• **Your task**
Each line of the data below that includes the string "computer" must be copied.

==== Supplied entries

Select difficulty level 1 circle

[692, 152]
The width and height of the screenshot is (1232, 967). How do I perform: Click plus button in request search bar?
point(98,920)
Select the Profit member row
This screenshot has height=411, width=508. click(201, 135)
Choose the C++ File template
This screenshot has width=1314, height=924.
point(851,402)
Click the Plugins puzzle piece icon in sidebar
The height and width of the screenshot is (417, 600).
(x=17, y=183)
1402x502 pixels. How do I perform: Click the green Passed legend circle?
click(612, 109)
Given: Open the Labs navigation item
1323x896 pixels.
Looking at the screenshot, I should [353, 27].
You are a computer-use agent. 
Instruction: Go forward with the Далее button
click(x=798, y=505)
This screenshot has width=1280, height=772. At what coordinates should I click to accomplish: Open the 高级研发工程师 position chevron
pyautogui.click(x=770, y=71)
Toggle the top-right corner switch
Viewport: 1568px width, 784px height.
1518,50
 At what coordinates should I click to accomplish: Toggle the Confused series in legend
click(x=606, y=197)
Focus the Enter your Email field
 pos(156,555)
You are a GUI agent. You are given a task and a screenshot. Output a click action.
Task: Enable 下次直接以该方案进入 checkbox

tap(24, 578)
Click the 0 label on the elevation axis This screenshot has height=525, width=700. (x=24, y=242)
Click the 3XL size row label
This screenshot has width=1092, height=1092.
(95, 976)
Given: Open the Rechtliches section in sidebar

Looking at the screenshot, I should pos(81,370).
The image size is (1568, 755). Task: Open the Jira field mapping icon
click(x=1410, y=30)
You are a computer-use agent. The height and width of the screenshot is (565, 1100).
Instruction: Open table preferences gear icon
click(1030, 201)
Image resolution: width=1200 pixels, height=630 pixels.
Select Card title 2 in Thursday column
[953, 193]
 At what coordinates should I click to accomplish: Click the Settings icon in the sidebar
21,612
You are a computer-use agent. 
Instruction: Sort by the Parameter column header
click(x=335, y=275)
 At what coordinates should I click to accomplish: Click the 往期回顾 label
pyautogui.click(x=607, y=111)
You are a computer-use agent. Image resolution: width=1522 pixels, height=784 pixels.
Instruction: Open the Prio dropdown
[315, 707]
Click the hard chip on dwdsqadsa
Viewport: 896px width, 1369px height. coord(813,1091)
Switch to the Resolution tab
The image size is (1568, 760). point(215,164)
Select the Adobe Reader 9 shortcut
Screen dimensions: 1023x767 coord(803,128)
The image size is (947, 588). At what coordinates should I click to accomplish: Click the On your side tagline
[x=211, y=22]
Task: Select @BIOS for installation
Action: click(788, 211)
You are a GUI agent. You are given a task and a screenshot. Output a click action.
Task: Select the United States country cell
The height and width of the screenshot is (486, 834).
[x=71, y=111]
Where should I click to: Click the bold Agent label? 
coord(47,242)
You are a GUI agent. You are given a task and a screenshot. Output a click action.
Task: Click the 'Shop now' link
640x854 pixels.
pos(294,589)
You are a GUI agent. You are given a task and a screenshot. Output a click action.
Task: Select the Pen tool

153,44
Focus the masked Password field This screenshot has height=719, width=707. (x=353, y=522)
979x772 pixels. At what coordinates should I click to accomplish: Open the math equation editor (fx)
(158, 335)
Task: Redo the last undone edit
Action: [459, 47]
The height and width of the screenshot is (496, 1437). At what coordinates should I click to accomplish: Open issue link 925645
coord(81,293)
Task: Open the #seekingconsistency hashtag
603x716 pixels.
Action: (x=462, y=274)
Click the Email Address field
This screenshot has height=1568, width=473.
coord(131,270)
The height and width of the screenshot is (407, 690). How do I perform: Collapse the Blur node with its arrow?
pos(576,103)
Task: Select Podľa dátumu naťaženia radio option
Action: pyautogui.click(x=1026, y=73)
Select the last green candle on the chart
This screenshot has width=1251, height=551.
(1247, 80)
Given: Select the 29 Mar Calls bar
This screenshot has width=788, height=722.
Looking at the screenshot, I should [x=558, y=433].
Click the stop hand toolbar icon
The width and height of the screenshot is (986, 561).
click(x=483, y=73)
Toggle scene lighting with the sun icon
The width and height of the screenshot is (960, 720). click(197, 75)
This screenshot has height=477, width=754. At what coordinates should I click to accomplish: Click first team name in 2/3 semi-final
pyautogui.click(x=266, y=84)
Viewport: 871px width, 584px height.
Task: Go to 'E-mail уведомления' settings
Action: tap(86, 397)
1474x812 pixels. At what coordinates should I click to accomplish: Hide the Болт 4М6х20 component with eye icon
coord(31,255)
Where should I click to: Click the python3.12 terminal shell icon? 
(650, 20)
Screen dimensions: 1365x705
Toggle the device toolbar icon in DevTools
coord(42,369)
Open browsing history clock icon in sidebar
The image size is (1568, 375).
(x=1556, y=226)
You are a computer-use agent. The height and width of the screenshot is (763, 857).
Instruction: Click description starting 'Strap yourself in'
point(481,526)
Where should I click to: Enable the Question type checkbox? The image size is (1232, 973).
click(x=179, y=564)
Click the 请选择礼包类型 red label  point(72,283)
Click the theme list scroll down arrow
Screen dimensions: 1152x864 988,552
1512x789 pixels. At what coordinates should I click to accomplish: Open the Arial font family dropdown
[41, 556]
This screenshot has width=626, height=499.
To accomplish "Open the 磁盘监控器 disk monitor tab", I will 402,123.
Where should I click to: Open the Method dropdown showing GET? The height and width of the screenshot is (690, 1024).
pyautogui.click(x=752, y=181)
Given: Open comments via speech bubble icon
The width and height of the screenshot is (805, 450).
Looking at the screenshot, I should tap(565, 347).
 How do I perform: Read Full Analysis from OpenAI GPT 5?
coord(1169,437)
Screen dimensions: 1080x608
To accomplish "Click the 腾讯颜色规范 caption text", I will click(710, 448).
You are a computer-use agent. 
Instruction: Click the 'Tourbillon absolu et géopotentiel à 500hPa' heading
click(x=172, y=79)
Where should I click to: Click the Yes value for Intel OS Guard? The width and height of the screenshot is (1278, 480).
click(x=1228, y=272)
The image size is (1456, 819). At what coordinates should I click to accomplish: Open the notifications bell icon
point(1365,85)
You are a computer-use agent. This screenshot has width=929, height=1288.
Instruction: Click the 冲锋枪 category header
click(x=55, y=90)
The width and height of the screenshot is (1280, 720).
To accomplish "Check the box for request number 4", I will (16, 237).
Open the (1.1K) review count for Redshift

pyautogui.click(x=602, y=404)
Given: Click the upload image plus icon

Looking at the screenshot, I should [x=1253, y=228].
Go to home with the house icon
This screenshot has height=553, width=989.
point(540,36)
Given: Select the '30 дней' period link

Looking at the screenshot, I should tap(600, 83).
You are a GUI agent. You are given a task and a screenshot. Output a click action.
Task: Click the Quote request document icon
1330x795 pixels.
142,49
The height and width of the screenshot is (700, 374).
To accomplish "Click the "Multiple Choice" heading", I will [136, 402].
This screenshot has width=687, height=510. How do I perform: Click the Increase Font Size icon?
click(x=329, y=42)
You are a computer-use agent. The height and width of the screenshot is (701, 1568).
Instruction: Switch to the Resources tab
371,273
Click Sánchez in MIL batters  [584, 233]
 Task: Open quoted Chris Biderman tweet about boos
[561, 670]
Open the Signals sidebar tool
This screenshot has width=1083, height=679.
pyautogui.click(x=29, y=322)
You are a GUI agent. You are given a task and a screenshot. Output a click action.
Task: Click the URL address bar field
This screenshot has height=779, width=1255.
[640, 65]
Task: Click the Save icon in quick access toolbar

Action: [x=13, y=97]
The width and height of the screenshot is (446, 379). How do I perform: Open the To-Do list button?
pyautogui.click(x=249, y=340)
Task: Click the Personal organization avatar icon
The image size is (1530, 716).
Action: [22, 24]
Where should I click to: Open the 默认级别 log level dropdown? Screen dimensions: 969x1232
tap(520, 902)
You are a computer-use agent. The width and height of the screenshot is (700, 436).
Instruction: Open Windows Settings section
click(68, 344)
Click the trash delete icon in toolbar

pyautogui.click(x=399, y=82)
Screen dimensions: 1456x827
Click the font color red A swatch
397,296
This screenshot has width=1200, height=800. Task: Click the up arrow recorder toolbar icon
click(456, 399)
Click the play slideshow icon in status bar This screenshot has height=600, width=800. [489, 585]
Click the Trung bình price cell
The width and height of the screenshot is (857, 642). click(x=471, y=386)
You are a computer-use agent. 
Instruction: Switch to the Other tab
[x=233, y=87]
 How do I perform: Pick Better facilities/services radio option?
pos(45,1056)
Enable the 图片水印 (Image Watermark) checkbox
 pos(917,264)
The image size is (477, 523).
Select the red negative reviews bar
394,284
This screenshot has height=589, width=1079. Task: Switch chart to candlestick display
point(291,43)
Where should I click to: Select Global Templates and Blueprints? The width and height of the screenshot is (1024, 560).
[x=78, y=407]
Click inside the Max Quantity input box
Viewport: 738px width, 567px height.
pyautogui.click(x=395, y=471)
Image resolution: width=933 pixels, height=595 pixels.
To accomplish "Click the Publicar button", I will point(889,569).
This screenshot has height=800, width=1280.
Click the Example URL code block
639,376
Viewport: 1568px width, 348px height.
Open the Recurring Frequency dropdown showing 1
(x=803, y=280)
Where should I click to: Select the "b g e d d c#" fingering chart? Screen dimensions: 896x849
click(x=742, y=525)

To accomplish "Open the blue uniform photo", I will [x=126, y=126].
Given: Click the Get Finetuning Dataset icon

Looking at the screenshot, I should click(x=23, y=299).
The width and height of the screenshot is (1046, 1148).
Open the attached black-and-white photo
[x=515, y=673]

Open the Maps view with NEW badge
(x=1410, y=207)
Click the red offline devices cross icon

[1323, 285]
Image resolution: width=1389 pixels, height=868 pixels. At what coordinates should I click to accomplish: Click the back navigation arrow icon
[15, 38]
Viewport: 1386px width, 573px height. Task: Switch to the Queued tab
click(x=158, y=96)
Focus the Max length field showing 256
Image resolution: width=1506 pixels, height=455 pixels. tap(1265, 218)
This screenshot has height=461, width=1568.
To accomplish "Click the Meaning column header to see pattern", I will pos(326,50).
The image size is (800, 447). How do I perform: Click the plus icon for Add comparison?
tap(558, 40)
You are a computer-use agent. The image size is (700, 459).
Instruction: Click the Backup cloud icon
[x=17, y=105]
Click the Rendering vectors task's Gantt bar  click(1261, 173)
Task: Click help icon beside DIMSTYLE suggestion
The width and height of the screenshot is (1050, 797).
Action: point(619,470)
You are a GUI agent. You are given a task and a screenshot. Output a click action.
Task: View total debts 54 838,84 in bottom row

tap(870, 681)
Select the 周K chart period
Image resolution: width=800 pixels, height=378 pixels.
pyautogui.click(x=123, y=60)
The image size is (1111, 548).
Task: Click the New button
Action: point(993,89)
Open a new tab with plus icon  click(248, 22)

========

• **Solved exercise**
You are a computer-use agent. 
You are a computer-use agent. The height and width of the screenshot is (565, 1100).
You are a computer-use agent. 
You are a computer-use agent. Image resolution: width=1522 pixels, height=784 pixels.
You are a computer-use agent. The height and width of the screenshot is (763, 857).
You are a computer-use agent. 
You are a computer-use agent. This screenshot has width=929, height=1288.
You are a computer-use agent. The height and width of the screenshot is (701, 1568).
You are a computer-use agent. The width and height of the screenshot is (700, 436).
You are a computer-use agent. 
You are a computer-use agent. The image size is (700, 459).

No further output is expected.